Laiklik: Sistemin en önemli saç ayağı olan laiklik, kabaca din ve devlet işlerinin ayrılması, iyice rafa kalkmış durumda. Yıllardır referansı din olan bir parti tarafından yönetilen ve hukukun olmadığı bir ortamda demokrasi nefes alamıyor. İşin hazin yönü, Atatürk’ün kurduğu partinin genel başkanının, sürece yaptığı katkı nedeniyle övünüyor olması.

Devrimcilik: Devrimlerin korunmasını ve ileri götürülmesini hedefleyen devrimciliğin adı bile değişti, Dil Devrimi’ne inat ‘inkılapçılık’, artık.
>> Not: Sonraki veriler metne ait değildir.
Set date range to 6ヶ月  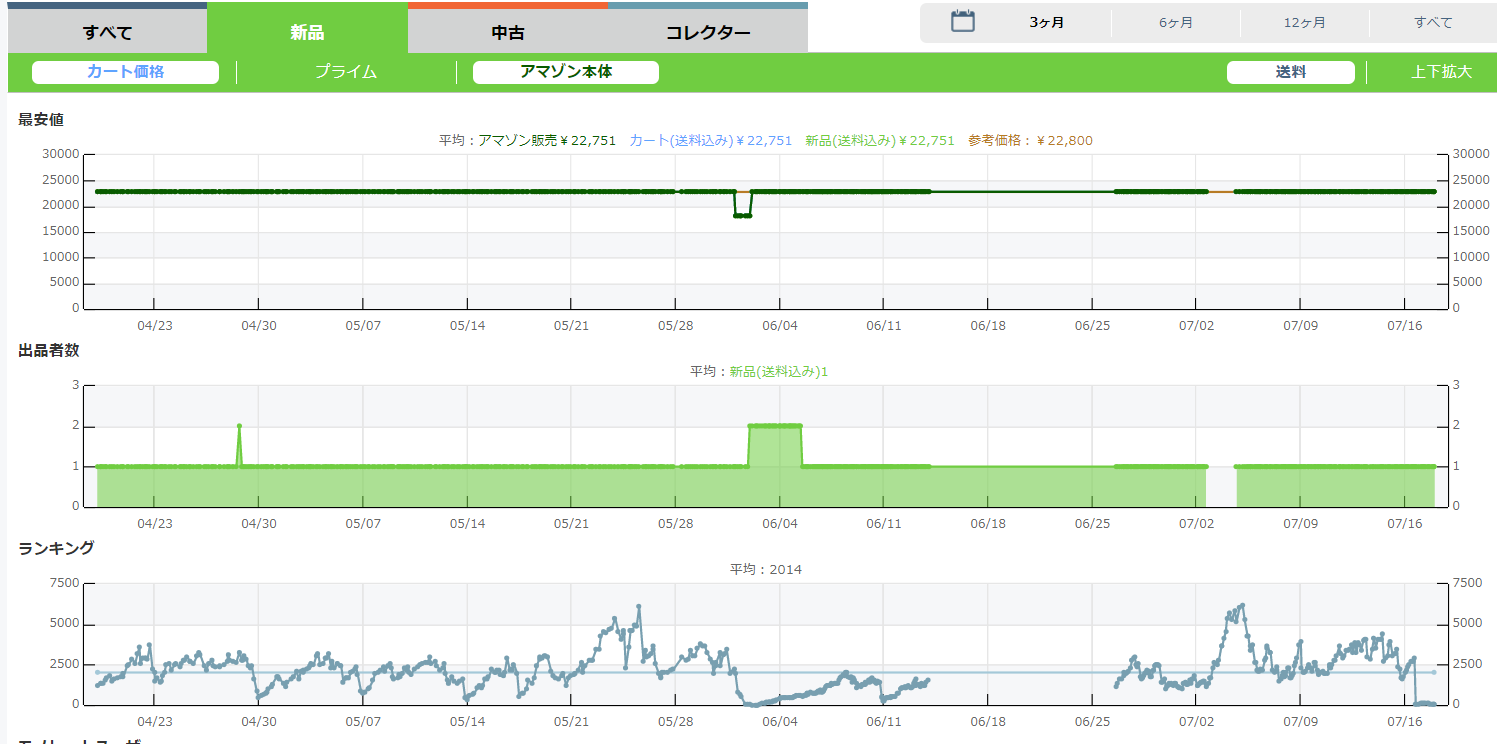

Atatürksüz ‘Yeni CHP’ anlayışı bu süreci destekledi; devrim karşıtları baş tacı edilirken, Atatürkçüler partiden atıldı.

Halkçılık: Dil, din, ırk, cinsiyet, sınıf farkı gözetmeksizin tüm bireylerin eşitliğini hedefleyen Atatürk’ün halkçılık anlayışı da yerlerde sürünüyor. Hekim, diplomat gibi nitelikli insan grupları aşağılanabiliyor, kadınların kazandıkları haklar geri alınabiliyor, gençler ülkeden kaçmanın yollarını arıyor.
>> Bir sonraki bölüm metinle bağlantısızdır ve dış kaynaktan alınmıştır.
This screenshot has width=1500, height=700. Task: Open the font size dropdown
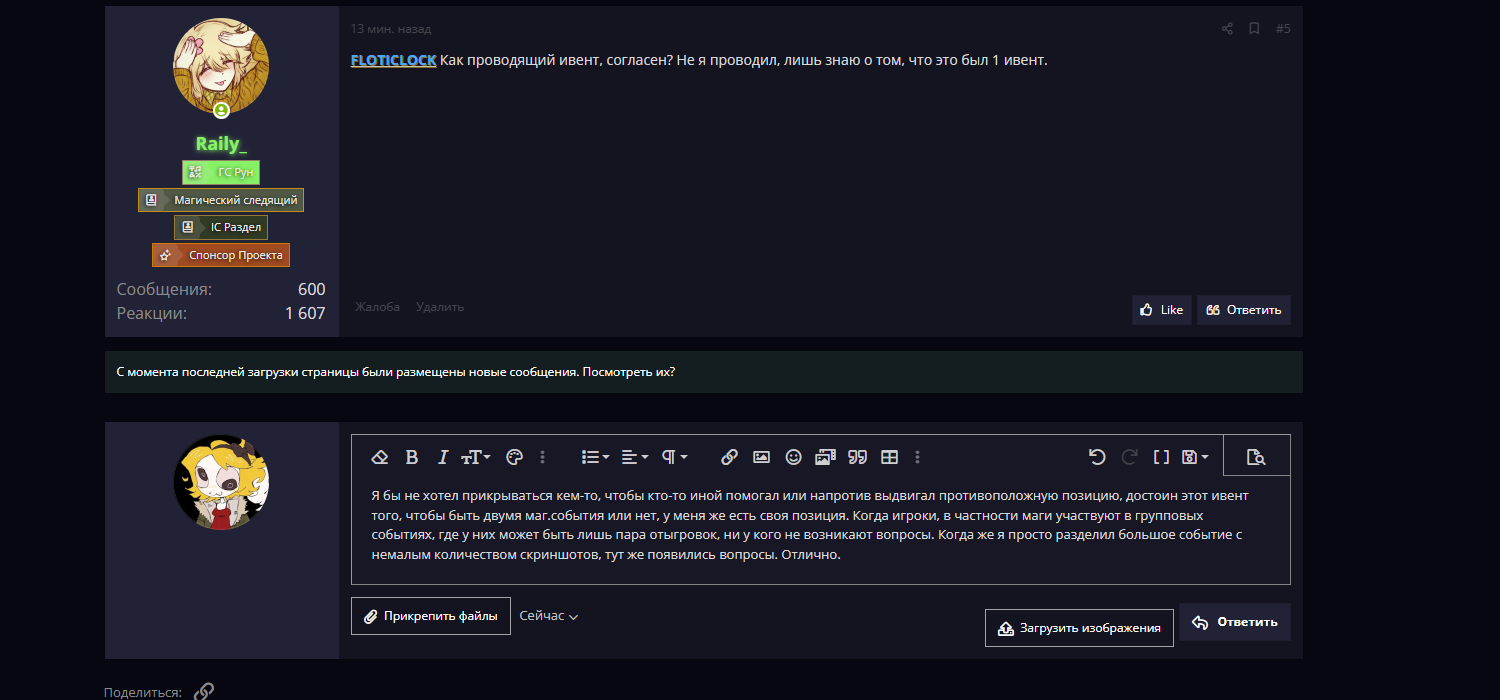click(x=475, y=457)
Milliyetçilik: Irkçı olmayan, Türk olanın değil, ‘Türk’üm’ diyenin mutluluğunu hedefleyen Atatürk milliyetçiliğinin yerini ümmetçilik aldı. İktidarı sürdürmek uğruna, başta Suriyeliler, çok sayıda sığınmacıya, üç kuruş para verene vatandaşlık verildi… Topraklarımızda yabancı asker bulundurma tezkeresi Meclis’ten geçirildi.
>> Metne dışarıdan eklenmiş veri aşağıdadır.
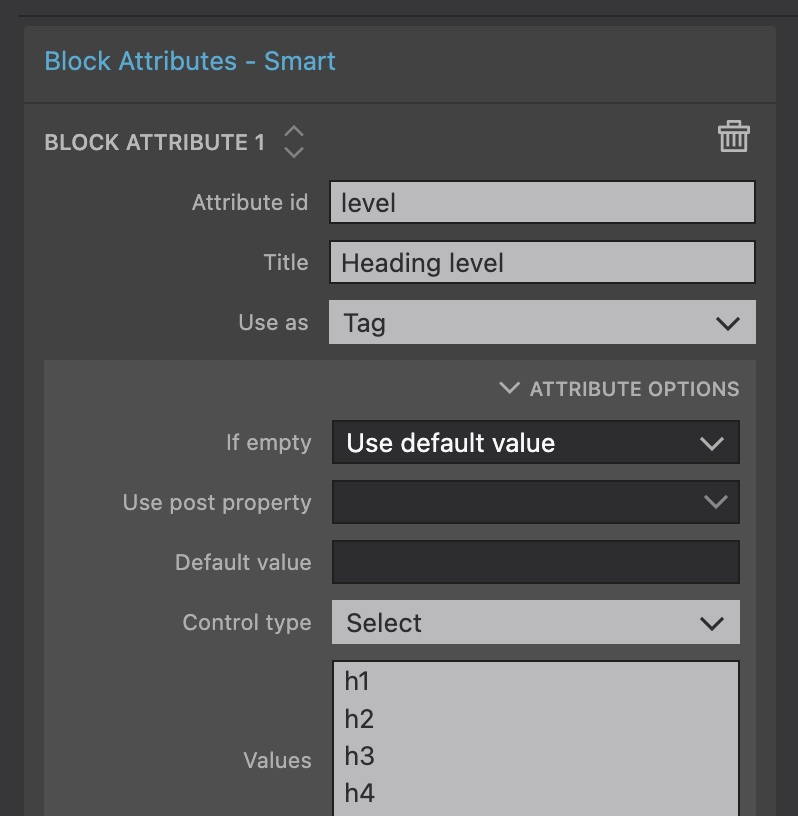Click the chevron on Control type dropdown
The height and width of the screenshot is (816, 798).
[x=712, y=623]
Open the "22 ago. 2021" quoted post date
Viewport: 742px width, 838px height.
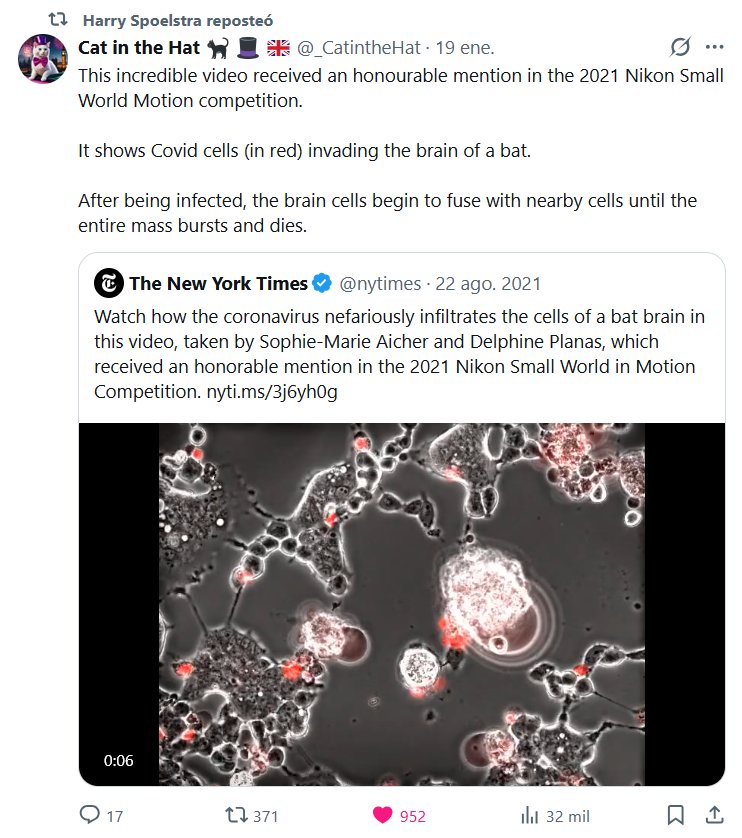pos(487,284)
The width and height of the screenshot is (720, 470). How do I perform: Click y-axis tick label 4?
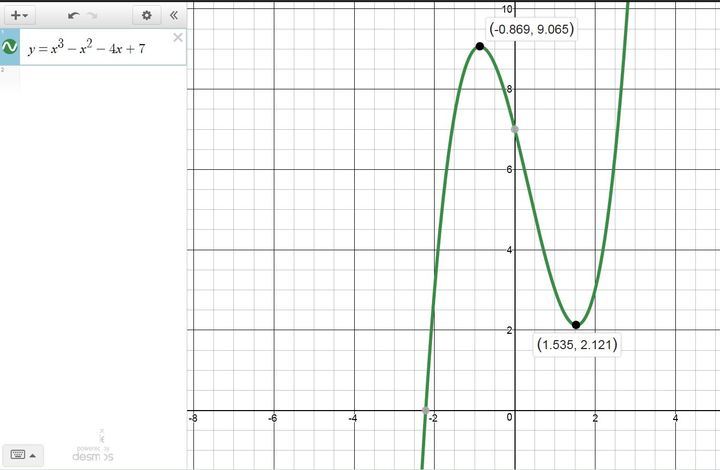pos(507,250)

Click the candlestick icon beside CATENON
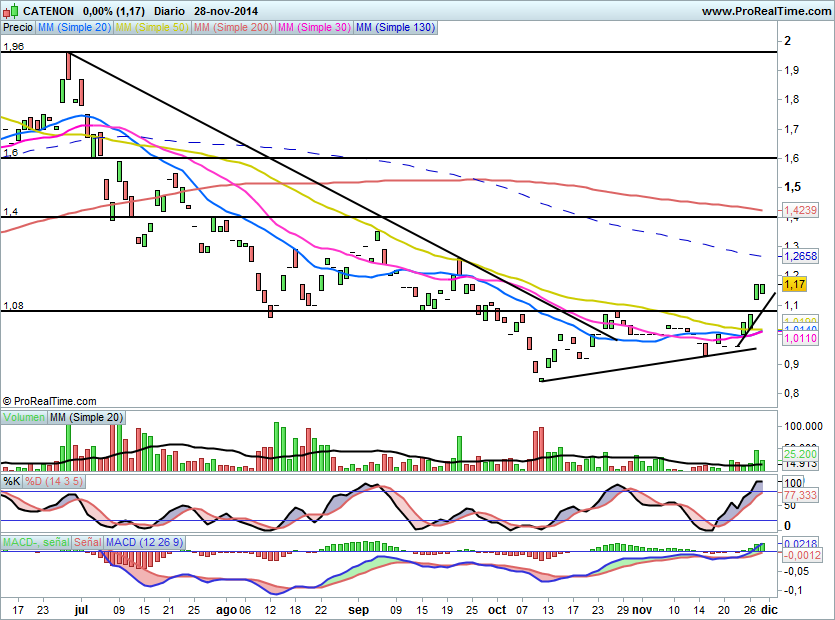point(10,11)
Devletçilik: Temeli devletin ekonomik hayatın içine girmesi olan devletçilik ilkesi de ağır hasarlı. Cumhuriyetin kazanımları tesislerimiz yok pahasına emperyal güçlere ve Katar gibi paravanlarına peşkeş çekildi, şimdi de topraklarımız satılıyor.

***

Atatürkçülük yanlışlardan ders çıkarmayı, ileriye bakmayı, çıkış yolu aramayı gerektirir, umutsuzluğa yer vermez. Kılıçdaroğlu gitmedikçe, muhalefetin kazanamayacağı açık; keşke Kurultay öncesi bıraksa. Bırakmazsa, Atatürk’e bağlı CHP’li delegelerin Kurultay'da Özgür Özel’de birleşmeleri gerekiyor. Ardından İYİ Parti, Zafer Partisi ve Türkiye İşçi Partisi gibi partilerin Atatürk’te buluşmaları ile seçimlerde zafer kazanılabilir ve ekonomik koşullar iktidarı erken seçime zorlayabilir.

Umarım Gazze’de hızla ateşkes olur. Cumhuriyetimizin 100. yılını gönlümüzce kutlayamazsak, asıl kutlamayı 5 Kasım’da CHP Kurultayı'nın sonunda yaparız.